Some empirical support for a causal relationship between dysfunctional connectivity and psychopathology was found
Association of antipsychotic polypharmacy versus monotherapy with psychiatric rehospitalisation among adults with schizophrenia
This study explored the association between use of monotherapy and polytherapy combinations of antipsychotics and the risk of psychiatric rehospitalization in a cohort of more than 62 000 patients with schizophrenia in Finland3. The risk of psychiatric rehospitalization was 7–13% lower during any polypharmacy than any monotherapy period.

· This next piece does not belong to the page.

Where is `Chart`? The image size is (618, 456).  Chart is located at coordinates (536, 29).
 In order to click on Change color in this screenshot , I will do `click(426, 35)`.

Results from this study suggest that antipsychotic polypharmacy may be superior for maintenance (as opposed to acute) treatment. Rational antipsychotic polypharmacy may well be of clinical use – employing two antipsychotics with different types of receptor profiles.
End-of-life care among patients with schizophrenia and cancer
In this population-based cohort study, patients with schizophrenia who died with cancer were compared with those without a diagnosis of mental illness4. Patients with schizophrenia died younger and sooner after cancer diagnosis than controls. They were also more likely to receive palliative care, and less likely to receive high-intensity care.
The study identified disparities in healthcare between patients with schizophrenia and cancer and those who did not have a mental disorder. These findings underscore the need for better understanding of health inequalities so that effective interventions can be developed for this vulnerable population.
Health inequalities for patients with schizophrenia can have profound consequences
The contribution of cannabis use to variation in the incidence of psychotic disorder across Europe
This paper reported an evaluation of the relationship between cannabis use and the incidence of psychotic disorder, alongside the patterns of cannabis use and potency in 10 sites in Europe5.
The strongest independent predictors of whether any given individual would have a psychotic disorder were daily use of cannabis and use of high-potency cannabis. Differences in these risk factors contributed to the striking variation in the incidence of psychotic disorder across the different European sites. Given the increasing availability of high-potency cannabis, this has important implications for public health.